Settlement Reached Over Wifredo Lam Painting Lost During Cuban Revolution

The painting could be worth over $2 million, and is now for sale.

Wifredo Lam, Sin Titulo (Suenos Arcabes), 1955. Courtesy of Cernuda Arte.

A repatriation dispute over a Cuban painting by Wifredo Lam allegedly seized by the Fidel Castro regime was settled out of court this summer, reports the Art Newspaper.

Cernuda Arte, a Miami gallery that specializes in Cuban art, attempted to sell the large canvas, a 1955 work called Sin Titulo (Suenos Arcabes), at Art Miami in 2015. When the dealer Ramón Cernuda placed a full-page ad about the work in the Miami Herald ahead of the fair, however, Lourdes Gutierrez, Rene Diaz de Villegas, and Lydia Hoyo noticed it immediately; their parents owned the artwork before fleeing Cuba in 1960 following the revolution.

“The painting was stolen from the family by the Cuban government,” wrote their lawyer, Joseph P. Klock of Rasco Klock, in a letter to the gallery in December 2015. He claimed that the family had been searching for the painting, which was registered as stolen property with the International Art Loss Register, for years, and attached photographs of the work hanging above the family’s dining room table in Cuba back in 1959.

Wifredo Lam, <em>Sin Titulo (Suenos Arcabes)</em>, 1955, on display at the home of the Diaz de Villegas family in 1959. Courtesy of court filing.

Wifredo Lam, Sin Titulo (Suenos Arcabes), 1955, on display at the home of the Diaz de Villegas family in 1959. Courtesy of court filing.

Spanish collector Fernando Ruiz Pinilla, the current owner of the painting, had a different understanding of the work’s history. His lawyers argued that before emigrating to the US, the Diaz de Villegas family donated the work to the Franciscan monastery of San Antonio de Padua in Havana, where it remained until 1996, when it was sold and subsequently acquired by Ruiz Pinilla.

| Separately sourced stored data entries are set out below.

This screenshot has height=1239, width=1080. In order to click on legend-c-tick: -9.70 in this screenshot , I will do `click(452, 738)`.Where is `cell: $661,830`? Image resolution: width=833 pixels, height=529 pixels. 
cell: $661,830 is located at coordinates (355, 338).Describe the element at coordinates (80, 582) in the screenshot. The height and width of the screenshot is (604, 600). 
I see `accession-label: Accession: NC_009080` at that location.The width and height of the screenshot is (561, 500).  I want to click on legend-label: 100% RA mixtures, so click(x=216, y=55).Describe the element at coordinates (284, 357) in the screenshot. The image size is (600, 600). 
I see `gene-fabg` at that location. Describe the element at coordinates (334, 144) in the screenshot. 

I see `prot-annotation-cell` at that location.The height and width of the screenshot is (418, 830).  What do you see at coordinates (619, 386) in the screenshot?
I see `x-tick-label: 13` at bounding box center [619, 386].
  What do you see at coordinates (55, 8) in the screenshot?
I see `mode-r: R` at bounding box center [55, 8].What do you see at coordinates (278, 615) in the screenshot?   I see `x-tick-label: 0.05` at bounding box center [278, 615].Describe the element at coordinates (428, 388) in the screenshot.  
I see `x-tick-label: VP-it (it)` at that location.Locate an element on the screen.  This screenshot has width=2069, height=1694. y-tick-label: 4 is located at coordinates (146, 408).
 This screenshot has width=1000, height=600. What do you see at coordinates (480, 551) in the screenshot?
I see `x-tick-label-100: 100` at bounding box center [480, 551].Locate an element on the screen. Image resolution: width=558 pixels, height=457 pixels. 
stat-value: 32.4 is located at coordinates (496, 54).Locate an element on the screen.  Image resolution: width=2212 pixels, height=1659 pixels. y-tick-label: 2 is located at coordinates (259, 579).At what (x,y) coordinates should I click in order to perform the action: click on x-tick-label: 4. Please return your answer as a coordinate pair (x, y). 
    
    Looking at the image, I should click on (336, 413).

“The exact date of the donation is unknown because the original books and records of the Monastery were destroyed upon Fidel Castro declaring the Cuban Revolution communist and expelling eighty of the one hundred and four San Antonio de Padua priests and abbots in the early 1960s,” claimed Ruiz Pinilla in a complaint filed in the Southern District of Florida on December 23, 2015, in response to the Diaz de Villegas family’s efforts to reclaim the work.

The family contested this account in their counter suit for restitution, stating that “it is a mockery for plaintiff to suggest that Cubans who ‘left’ Cuba—due to political instability—and believed would be back in short order, had the time and foresight to ‘gift’ their belongings to the monastery.”

The two parties reach a confidential settlement in August 2016, with Ruiz Pinilla agreeing to pay the Diaz de Villegas family a mutually-agreed upon amount.

Wifredo Lam, <em>Sin Titulo (Suenos Arcabes)</em>, 1955, on display at the home of the Diaz de Villegas family. Courtesy of court filing.

Wifredo Lam, Sin Titulo (Suenos Arcabes), 1955, on display at the home of the Diaz de Villegas family. Courtesy of court filing.

“The painting is currently for sale,” Cernuda confirmed in a phone call to artnet News. He was unable to disclose the price, but TAN pegs the work at over $2 million.

While he could not comment on the Lam settlement, Cernuda did note that the case was unusual. “In my 40 years dealing of Cuban art,” he said, this was only the second time he had encountered Cubans in exile seeking the restitution of artwork by a national artist, because “the collecting class of pre-revolutionary Cuban society mostly cared for European art.”

While the authenticity of Sin Titulo (Suenos Arcabes) was never in question, that is often not the case for paintings by Lam. According to TAN, the artist’s son, Eskil Lam, believes that there is a constant stream of forged Lam paintings coming from Cuba, and “anyone considering a work by Wifredo Lam with provenance from Cuba should be extremely wary.”

Cernuda acknowledged that there is reason to beware of forgeries of Cuban art, especially from the 20th century modernist movement. “Collectors would do well to make sure they deal with reputable institutions recognized for their expertise,” he said, adding that “in the specific case of Wifredo Lam, they should deal only with works that have been certified by the Lam foundation.”